* Provided text *
The University of Manchester and the Natural History Museum in London are to revisit the work of anthropologist Sir Grafton Elliot Smith and set up a publicly available website on his excellent but as yet overlooked work.
The team, which includes researchers at Manchester’s KNH Centre for Biomedical Egyptology, has won a £160,000 Wellcome Trust grant to re-examine Smith’s evidence from 20,000 bodies buried at Nubia, in research that never received the recognition it deserved.
Smith, an academic at the Universities of Cairo and Manchester and UCL in the early twentieth century, originated the study of disease in large populations and gathered extensive data just before Nubia was flooded by the building of the low dam of Aswan. The area is now southern Egypt/northern Sudan.

(Saved entries)
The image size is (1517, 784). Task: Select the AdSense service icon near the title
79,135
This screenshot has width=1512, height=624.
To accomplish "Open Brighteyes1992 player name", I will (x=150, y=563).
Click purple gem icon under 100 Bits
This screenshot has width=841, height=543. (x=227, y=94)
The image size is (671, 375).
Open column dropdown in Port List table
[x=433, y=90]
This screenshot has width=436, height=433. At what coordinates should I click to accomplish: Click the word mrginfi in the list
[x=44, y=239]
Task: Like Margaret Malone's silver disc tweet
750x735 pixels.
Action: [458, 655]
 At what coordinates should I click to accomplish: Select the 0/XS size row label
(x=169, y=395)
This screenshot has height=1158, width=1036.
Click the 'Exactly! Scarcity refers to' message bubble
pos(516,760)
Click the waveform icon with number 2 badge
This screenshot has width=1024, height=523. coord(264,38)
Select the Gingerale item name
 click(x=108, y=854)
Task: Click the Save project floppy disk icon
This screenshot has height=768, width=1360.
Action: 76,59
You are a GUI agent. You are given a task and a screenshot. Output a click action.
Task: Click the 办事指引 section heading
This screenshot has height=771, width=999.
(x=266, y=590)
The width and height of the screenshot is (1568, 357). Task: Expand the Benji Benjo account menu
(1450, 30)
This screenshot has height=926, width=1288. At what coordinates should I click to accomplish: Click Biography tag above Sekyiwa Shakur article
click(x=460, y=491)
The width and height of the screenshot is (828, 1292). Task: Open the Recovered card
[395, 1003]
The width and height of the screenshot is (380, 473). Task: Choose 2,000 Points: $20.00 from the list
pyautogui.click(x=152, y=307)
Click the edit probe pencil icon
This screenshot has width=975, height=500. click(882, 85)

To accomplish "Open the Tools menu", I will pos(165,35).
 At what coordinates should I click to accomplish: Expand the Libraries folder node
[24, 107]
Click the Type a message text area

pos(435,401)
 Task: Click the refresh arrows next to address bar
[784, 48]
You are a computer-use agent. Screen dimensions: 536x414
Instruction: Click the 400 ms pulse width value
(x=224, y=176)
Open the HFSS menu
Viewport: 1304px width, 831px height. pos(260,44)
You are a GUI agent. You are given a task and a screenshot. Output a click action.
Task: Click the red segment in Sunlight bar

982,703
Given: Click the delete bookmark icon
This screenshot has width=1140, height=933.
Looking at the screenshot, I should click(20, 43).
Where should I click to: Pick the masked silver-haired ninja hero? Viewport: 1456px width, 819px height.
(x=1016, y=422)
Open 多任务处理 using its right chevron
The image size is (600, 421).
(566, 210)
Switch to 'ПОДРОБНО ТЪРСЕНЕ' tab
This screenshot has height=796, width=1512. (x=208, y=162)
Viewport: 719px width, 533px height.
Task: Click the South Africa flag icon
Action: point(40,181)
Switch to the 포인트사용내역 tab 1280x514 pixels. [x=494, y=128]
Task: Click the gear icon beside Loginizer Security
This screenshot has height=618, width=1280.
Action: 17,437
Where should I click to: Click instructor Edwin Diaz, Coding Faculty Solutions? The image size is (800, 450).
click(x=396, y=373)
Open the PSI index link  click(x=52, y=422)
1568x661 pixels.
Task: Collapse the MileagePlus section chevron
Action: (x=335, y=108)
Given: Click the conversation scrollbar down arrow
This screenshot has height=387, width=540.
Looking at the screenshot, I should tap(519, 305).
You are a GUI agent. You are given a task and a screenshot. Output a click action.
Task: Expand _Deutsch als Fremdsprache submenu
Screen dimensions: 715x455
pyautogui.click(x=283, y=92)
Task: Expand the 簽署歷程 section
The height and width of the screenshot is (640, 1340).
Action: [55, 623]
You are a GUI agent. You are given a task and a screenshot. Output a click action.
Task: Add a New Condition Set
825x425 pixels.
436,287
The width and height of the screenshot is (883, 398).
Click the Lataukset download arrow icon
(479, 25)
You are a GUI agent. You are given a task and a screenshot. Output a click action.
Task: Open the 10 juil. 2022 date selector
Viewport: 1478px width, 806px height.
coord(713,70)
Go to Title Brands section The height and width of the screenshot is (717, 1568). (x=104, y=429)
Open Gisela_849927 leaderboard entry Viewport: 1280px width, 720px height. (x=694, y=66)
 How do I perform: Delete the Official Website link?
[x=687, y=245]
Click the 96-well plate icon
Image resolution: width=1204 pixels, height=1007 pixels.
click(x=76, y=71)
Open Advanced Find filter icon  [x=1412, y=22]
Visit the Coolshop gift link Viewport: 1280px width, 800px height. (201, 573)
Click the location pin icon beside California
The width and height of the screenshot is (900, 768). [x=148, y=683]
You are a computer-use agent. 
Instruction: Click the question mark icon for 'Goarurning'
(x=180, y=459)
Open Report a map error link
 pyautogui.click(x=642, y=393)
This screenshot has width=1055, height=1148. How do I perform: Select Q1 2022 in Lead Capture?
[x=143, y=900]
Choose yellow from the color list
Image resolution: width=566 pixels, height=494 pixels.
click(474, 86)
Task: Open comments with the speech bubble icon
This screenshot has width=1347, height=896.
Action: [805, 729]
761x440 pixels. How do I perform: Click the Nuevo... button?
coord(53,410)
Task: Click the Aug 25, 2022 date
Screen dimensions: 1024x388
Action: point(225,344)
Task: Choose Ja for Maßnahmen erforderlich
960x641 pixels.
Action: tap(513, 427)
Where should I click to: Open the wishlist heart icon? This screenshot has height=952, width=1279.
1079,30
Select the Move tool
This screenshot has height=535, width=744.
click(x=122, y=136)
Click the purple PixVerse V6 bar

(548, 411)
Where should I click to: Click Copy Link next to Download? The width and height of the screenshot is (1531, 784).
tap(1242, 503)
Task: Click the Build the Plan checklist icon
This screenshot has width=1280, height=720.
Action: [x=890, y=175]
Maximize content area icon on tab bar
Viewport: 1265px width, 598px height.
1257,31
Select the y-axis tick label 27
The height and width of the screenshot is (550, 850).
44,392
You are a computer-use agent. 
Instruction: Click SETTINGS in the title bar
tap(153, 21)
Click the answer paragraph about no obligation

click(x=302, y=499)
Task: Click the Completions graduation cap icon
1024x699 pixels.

* Exercise tasks *
a – Write out the passage of the Grafton Elliot Smith article from "The University of" up to and including "yet overlooked work.".
b – Carry on the article about re-examining Grafton Elliot Smith's Nubian research, picking up after its final sentence.

* Outputs by task *
a –
The University of Manchester and the Natural History Museum in London are to revisit the work of anthropologist Sir Grafton Elliot Smith and set up a publicly available website on his excellent but as yet overlooked work.

b –
KNH Director Professor Rosalie David, of Manchester’s Faculty of Life Sciences, said: “Elliot Smith was one of the great pioneers of palaeopathology and was the first to study disease patterns of given archaeological populations on an extensive scale. However, his work has never been properly recognised or acknowledged, largely because of the diversity of projects he worked on and because the surviving related archival material and human remains are now held in scattered institutions. It is important to investigate his research legacy because it provides an unequalled picture of patterns of disease, diet and living conditions over many centuries.”